Слева — облезлая стена гаража. Справа — шершавый бетон панельной хрущевки. За спиной — узкая щель, воняющая дерьмом и блевотиной. Зажали. Все.

Он, конечно, нарывался. На уроки и обратно шел не безопасной дорогой, мимо универмага и химчистки, а хамырями. Проходя по школьному коридору, не опускал голову и не отводил глаза. Наказание за такую дерзость следовало неотвратимо, как день после ночи, как головная боль после пива, украденного из отцовских запасов: пендель, щипок, подзатыльник, мерзкие слова в спину. Но под внимательно-змеиными взглядами учителей его врагам было не развернуться. То ли дело загаженные пустыри, заросшие сорной травой, или полузаброшенные дороги с ржавыми «ракушками» по обочинам. Или, как сегодня, задняя стена обшарпанной хрущобы с зажмуренными глазами окон. Начало ноября. Середина буднего дня. Никто ничего не увидит и не услышит.

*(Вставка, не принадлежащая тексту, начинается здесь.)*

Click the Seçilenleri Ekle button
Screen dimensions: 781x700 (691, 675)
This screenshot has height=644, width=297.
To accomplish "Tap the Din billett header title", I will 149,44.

Он нарывался. Но сегодня для решающей встречи был категорически неудачный день. Андрей был в обновке — долгожданной, фасонистой. Куртку из мелкорубчатого импортного вельвета мать дошила вчера поздно вечером. Повезло: одна из клиенток купила больше материала, чем нужно на костюм. Брала в Москве, за большие деньги, как сказала мать. Ширина у ткани была нестандартная, осталось много обрезков, которые благодарная заказчица забирать не стала. Даже не обрезков — роскошных лоскутов, из которых мать за пару вечеров соорудила Андрею куртку. Вчера она все гнала его в постель, но он ходил кругами — уже готовый ко сну, наспех умытый и с остатками мятного «Жемчуга» на зубах. «Ты только нос моешь. А щеки? А шею?» — мать отвлекалась от шитья и, лизнув носовой платок, оттирала с его лица то ли реальную, то ли воображаемую грязь. Андрей сердился, прятался в своей комнате, но потом снова вскакивал с кушетки и на цыпочках шел на кухню, где сидела за столом мать. Швейная машинка — старенькая, но надежная, подольский клон безотказного «Зингера», была уже зачехлена. Мать пришивала пуговицы, тоже шикарные, металлические, почти фирменные. Все, последняя! Он выхватил куртку из рук матери, надел — мгновенно! — и вышел в прихожую, к гардеробу с зеркальной дверцей. С синими сатиновыми трусами и клетчатыми тапками куртка, конечно, смотрелась не так чтобы очень. Надо бы джинсы, сапоги вроде ковбойских… Ну и ладно, вещь все равно получилась классная, рыжая, как львиная шкура. И что из лоскутов — совсем незаметно. Умеет мать, не зря заказы косяком идут. А карманы — объемные, с широкой обстрочкой — он придумал сам, точнее, подсмотрел у актера во французском боевике. Как там его?.. Да неважно! Андрей встал перед зеркалом прямо, повернулся в профиль, втянул живот и выдвинул челюсть.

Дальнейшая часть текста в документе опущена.